CFB: Oregon beats USC all the way back to LA, even further south
By Jeff Miller
The Orange County Register
EUGENE, Ore. — They faced wave after relentless wave Saturday night:
Noise powerful enough to rattle loose their freckles.
An Oregon team that featured all types of gears and speeds.
An Oregon quarterback who, had he been playing for pay, would have put the bling in scrambling.
Then, early in the second half, the oddest obstacle of all for the USC Trojans — a double-digit deficit.
“Man, that hasn’t happened in the history of Pete Carroll,” said senior cornerback Josh Pickard, who has been at USC longer than most. “We never thought we’d give up anything like that.”
They gave up 31 first downs. They gave up 391 rushing yards. They gave up 613 total yards.
And the history extended back much farther than Carroll’s tenure.
To understand the gravity at work here, only one time in school history has a USC team permitted more total yards. That happened one year after the conclusion of World War II. Against Notre Dame, which, at the time, was being coached by Frank Leahy.
And they say the racket of Autzen Stadium can be disorienting?
In all, the Trojans gave up a Carroll-era record 47 points, losing, 47-20, the program’s worst defeat since let’s see here, go back, back, back John Robinson was coaching? In 1997? Believe it.
That’s right. Not even Paul Hackett’s teams ever were shoved around this badly.
“They just beat us up front; they just beat us up,” senior safety Taylor Mays said. “They hit us in the mouth and kept hitting us in the mouth.”
The Trojans, for the first time since anyone could remember, rocked back against the ropes and couldn’t summon an adequate counter punch.
Their NFL draft-depleted defense, wobbled in recent weeks by Notre Dame and Oregon State, was pancaked this time, landing on its young, still-learning fannies.
When this season began, six of USC’s front seven defenders were new. That innocence never was more obvious than Saturday.
“They knocked us out of our plan,” Carroll said. “Oregon did whatever they wanted. We just had a horrible time.”
This was a very strange place indeed for USC, down 10 points and then 14 points and then 21 as the air grew cooler and the night colder. And the season shorter.
“This was a real mess for us,” Carroll said. “We got run out of here.”
While on the subject of strange places, please note that the Trojans, who began this game with a chance to move atop the Pac-10 standings, now find themselves fourth in the conference.
Fourth?
Fourth!
Realize please, USC doesn’t do fourth. Not under Carroll. Not for nearly a decade. Not just among the 10 teams that make up its league.
Fourth in the vernacular of USC football means fourth in the country, which was where the Trojans were before they closed their eyes here and lived a nightmare.

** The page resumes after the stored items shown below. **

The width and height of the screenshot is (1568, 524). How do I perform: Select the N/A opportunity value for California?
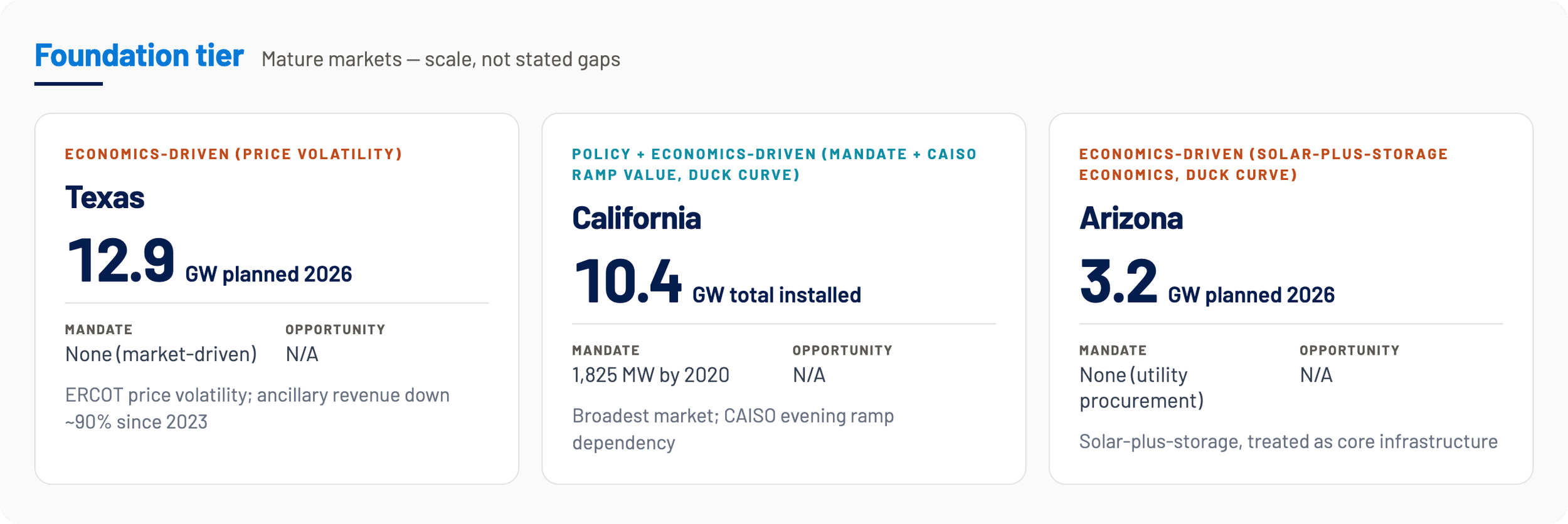[809, 375]
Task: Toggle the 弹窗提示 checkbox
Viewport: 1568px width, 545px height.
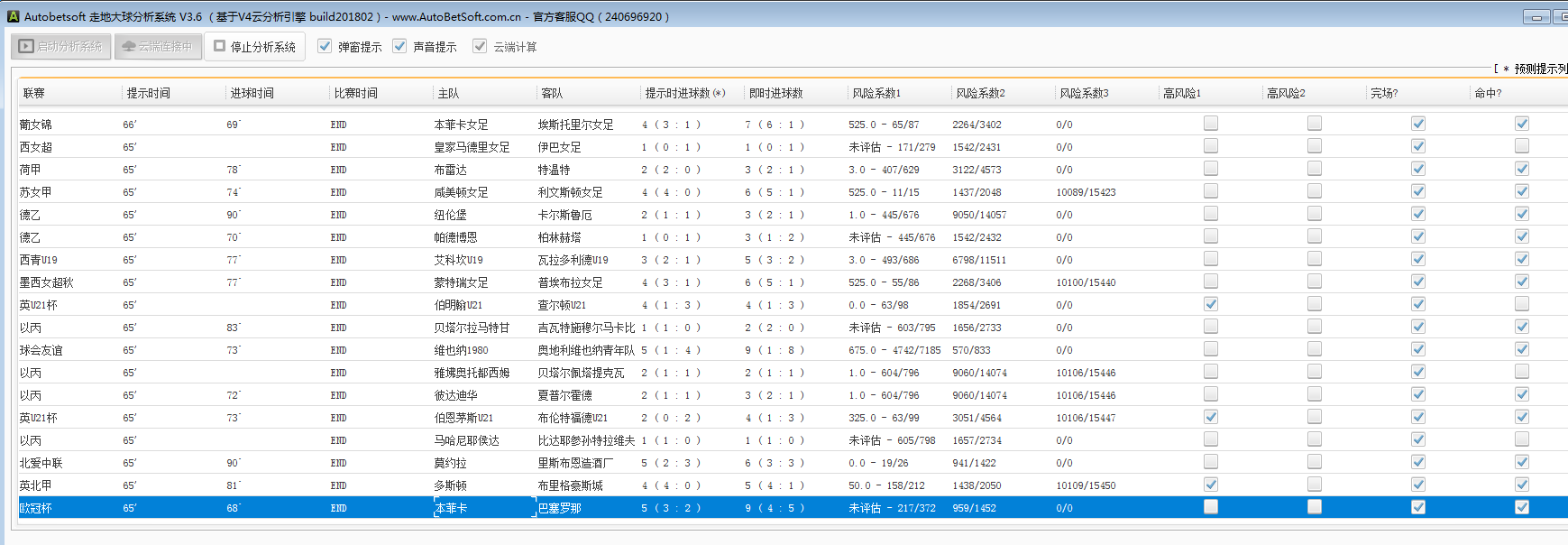Action: click(325, 46)
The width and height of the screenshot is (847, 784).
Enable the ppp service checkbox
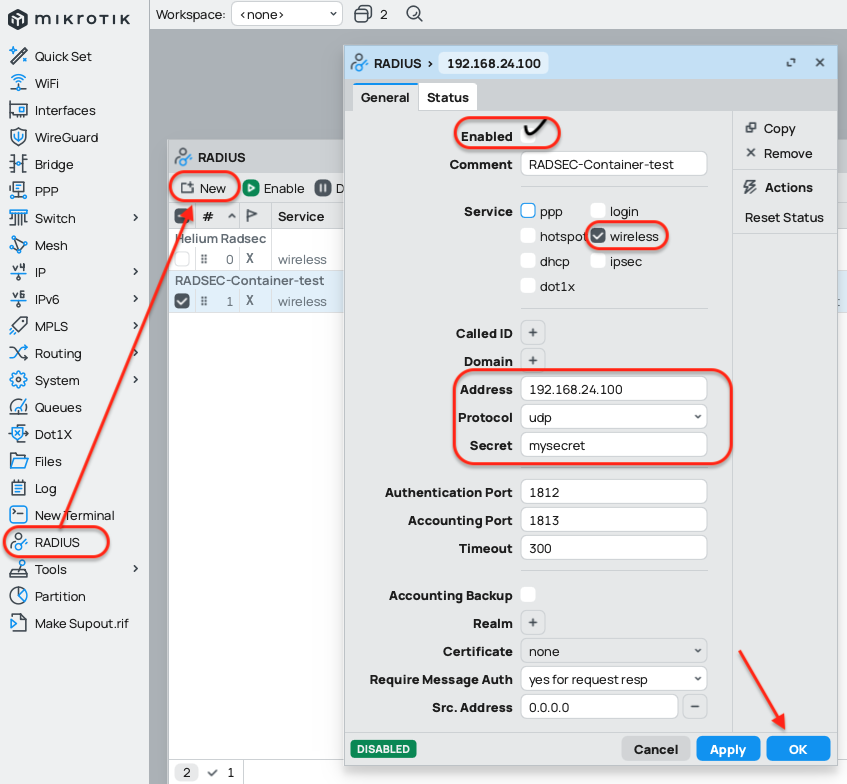point(529,211)

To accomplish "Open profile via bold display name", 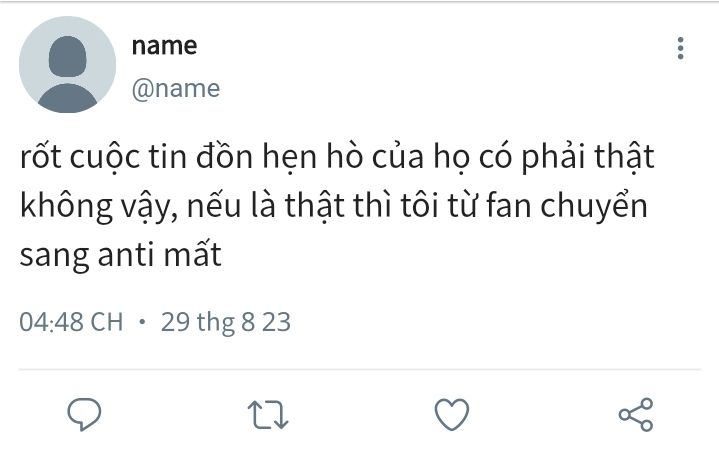I will coord(164,46).
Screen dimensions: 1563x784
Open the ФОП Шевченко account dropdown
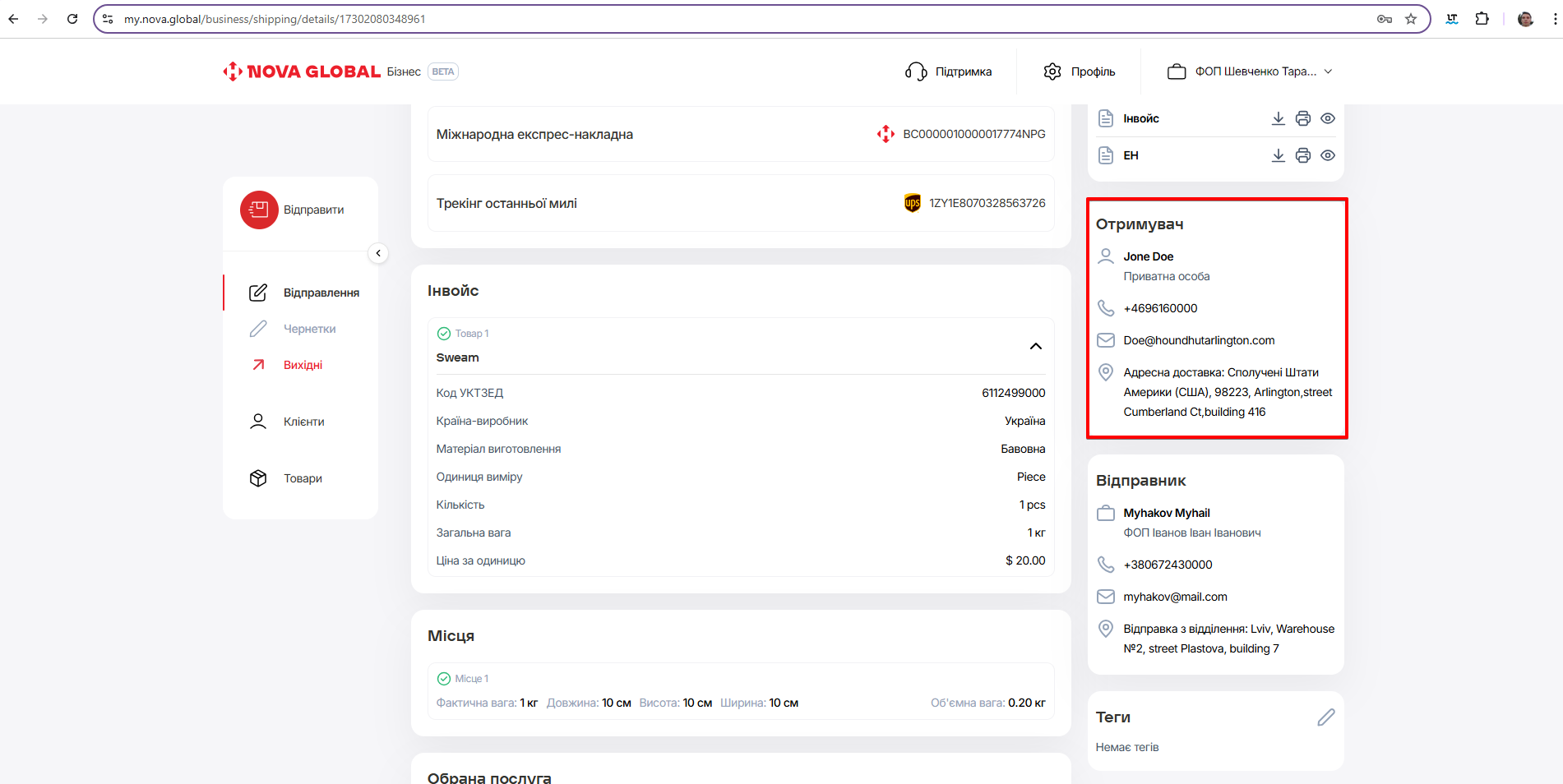coord(1249,71)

They couldn’t seem to corral quarterback Jeremiah Masoli and couldn’t seem to find running back LaMichael James.
Carroll called Masoli “ridiculously effective.” The coach admitted he had scrambling runs that “broke our backs.” The coach said the Trojans “didn’t figure that would be a big issue.”

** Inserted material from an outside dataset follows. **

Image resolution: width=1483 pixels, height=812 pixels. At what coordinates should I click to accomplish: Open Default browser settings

And it was James, understand, who went over 100 yards for the game before three minutes were gone in the second half.
The signature moments for the freshman running back came in the second quarter. On one play, he emerged peek-a-boo like from behind a wall of USC defenders, defying everything up to and including gravity en route to a 33-yard gain.
On the next play, he rolled straight downhill toward the Trojans’ end zone, his 5-foot-9, 180-pound frame dragging USC cornerback Kevin Thomas for nearly half of an 11-yard run.
And to think, it was USC receiver Ronald Johnson, who played this game with “See” and “Ya” written on his eye-black strips.
“When you’re not disciplined, you’re gonna get killed,” Mays said. “We didn’t play disciplined. It’s humbling.”
Before the game, linebacker Chris Galippo talked about how the Trojans were cherishing the assignment of facing a mobile quarterback, calling the challenge “our bread-and-butter.”
After watching Masoli rush 13 times for 164 net yards — he lost only one yard total — the challenge appeared less bread-and-butter, more salt-and-wound.
“Too many big plays,” linebacker Shane Horton said. “We gave them too many plays, especially on third down.”
By the end of the third quarter, Oregon (with 41) already had scored its most points ever against USC, a novel that just featured its 56th chapter.
That was the story of O in this game. It was much more that than any story of X and O.
“We like to say it’s always about us,” Mays said. “It was tonight. They didn’t out-scheme us. They didn’t play harder than us. They just beat us playing football, straight up. They beat us.”
Beat them all the way back to L.A., the Ducks did. And even farther back, too.